WHAT YOU HAVE TO DO: Please filter the entries for the word "agent" and copy every line that has it.

RECORDS SUPPLIED:
= = = = =
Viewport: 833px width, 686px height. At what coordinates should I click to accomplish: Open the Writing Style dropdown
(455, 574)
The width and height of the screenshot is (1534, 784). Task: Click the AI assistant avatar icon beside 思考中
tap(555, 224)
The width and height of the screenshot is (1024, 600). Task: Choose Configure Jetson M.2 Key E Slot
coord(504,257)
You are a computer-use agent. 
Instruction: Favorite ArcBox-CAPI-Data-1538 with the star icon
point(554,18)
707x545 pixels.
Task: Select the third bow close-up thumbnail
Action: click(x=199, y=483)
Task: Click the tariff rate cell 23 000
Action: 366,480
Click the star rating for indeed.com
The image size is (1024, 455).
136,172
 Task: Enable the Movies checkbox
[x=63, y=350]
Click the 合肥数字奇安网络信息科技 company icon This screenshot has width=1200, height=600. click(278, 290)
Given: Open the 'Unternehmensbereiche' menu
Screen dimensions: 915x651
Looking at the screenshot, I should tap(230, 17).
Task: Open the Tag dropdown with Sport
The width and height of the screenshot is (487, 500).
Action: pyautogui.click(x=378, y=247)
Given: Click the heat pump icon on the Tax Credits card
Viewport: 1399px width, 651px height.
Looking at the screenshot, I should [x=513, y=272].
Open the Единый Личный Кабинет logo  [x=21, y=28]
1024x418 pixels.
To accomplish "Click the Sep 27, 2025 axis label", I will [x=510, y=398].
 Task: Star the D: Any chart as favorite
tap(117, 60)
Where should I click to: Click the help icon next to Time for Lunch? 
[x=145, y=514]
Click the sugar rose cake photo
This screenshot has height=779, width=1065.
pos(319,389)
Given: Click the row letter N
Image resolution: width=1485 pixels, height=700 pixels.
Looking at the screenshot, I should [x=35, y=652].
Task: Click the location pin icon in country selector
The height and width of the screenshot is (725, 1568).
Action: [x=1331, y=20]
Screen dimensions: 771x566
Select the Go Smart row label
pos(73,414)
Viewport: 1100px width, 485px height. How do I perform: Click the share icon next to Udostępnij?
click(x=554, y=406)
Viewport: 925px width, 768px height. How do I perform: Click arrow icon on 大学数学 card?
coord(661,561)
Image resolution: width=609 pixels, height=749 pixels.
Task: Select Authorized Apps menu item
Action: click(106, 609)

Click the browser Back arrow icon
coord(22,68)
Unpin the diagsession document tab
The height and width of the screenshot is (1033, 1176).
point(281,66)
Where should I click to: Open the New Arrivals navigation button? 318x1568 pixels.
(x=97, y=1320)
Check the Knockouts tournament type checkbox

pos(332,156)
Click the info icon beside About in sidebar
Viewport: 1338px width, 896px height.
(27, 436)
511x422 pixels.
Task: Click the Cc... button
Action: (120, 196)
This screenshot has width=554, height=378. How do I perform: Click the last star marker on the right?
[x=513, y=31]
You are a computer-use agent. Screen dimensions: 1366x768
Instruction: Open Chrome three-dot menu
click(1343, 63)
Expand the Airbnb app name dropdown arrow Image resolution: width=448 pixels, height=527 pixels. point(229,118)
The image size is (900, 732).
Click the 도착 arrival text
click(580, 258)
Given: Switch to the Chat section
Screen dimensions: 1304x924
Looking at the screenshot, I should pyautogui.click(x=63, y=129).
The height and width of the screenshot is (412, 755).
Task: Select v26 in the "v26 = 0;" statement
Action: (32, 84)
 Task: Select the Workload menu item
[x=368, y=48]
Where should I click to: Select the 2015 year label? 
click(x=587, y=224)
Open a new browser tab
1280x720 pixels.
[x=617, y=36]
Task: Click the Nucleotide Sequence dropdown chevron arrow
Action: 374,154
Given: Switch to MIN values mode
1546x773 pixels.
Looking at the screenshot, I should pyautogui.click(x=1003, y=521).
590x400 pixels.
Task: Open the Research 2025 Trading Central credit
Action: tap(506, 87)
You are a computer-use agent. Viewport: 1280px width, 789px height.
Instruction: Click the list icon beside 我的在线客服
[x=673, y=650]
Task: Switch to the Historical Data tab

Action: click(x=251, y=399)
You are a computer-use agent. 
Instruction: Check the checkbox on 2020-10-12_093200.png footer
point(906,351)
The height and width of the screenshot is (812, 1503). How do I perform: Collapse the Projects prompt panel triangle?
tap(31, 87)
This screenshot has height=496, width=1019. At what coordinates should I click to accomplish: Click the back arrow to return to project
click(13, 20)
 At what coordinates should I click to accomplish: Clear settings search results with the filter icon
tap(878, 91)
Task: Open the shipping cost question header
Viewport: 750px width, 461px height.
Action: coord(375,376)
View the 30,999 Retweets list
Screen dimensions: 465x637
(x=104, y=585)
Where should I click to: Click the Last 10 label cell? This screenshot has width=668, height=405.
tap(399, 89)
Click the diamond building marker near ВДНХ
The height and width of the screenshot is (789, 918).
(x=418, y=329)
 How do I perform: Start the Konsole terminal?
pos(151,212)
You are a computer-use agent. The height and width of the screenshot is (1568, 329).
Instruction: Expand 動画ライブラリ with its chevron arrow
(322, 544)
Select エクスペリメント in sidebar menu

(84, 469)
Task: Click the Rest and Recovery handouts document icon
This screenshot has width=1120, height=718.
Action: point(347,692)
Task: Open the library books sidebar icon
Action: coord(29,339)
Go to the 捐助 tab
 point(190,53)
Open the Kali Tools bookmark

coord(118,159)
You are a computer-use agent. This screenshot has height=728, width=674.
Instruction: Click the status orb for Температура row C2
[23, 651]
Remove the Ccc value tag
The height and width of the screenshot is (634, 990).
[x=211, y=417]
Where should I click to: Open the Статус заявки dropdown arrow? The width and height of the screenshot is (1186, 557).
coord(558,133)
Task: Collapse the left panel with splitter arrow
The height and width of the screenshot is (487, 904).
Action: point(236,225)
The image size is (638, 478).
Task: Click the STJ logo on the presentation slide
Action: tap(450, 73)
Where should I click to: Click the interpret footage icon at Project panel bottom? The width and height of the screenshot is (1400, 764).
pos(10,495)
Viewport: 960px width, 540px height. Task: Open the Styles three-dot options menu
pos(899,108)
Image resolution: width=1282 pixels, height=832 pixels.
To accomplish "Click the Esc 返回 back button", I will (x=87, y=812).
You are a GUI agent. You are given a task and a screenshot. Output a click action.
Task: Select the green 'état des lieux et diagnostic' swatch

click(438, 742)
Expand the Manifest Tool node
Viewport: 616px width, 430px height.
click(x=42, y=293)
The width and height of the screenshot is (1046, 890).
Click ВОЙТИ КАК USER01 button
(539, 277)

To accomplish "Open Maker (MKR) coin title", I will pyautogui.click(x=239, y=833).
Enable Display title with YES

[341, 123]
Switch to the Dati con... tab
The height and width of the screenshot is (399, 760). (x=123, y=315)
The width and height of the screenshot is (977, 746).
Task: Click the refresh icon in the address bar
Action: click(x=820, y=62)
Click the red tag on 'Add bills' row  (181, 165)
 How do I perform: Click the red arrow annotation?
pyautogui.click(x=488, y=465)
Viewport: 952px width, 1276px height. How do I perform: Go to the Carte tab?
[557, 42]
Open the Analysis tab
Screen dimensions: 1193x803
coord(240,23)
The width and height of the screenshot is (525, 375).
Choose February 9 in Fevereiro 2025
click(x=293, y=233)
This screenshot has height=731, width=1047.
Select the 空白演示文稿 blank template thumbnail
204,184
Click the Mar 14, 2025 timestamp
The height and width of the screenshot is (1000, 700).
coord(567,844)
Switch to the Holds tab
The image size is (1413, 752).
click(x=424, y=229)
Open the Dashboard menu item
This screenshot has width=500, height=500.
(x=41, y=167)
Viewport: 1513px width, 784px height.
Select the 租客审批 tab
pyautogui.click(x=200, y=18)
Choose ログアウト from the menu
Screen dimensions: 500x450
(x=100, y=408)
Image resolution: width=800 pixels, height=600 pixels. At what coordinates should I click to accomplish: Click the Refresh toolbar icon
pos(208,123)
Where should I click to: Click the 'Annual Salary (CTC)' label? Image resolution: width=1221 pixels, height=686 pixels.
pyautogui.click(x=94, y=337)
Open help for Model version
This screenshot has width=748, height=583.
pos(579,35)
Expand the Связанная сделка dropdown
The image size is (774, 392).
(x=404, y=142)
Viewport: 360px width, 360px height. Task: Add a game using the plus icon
= = = = =
SOLUTION TO THIS EXERCISE:
You are a computer-use agent. 
You are a computer-use agent. Screen dimensions: 1366x768
You are a computer-use agent. Viewport: 1280px width, 789px height.
You are a computer-use agent. 
You are a computer-use agent. The height and width of the screenshot is (1568, 329).
You are a computer-use agent. This screenshot has height=728, width=674.
You are a GUI agent. You are given a task and a screenshot. Output a click action.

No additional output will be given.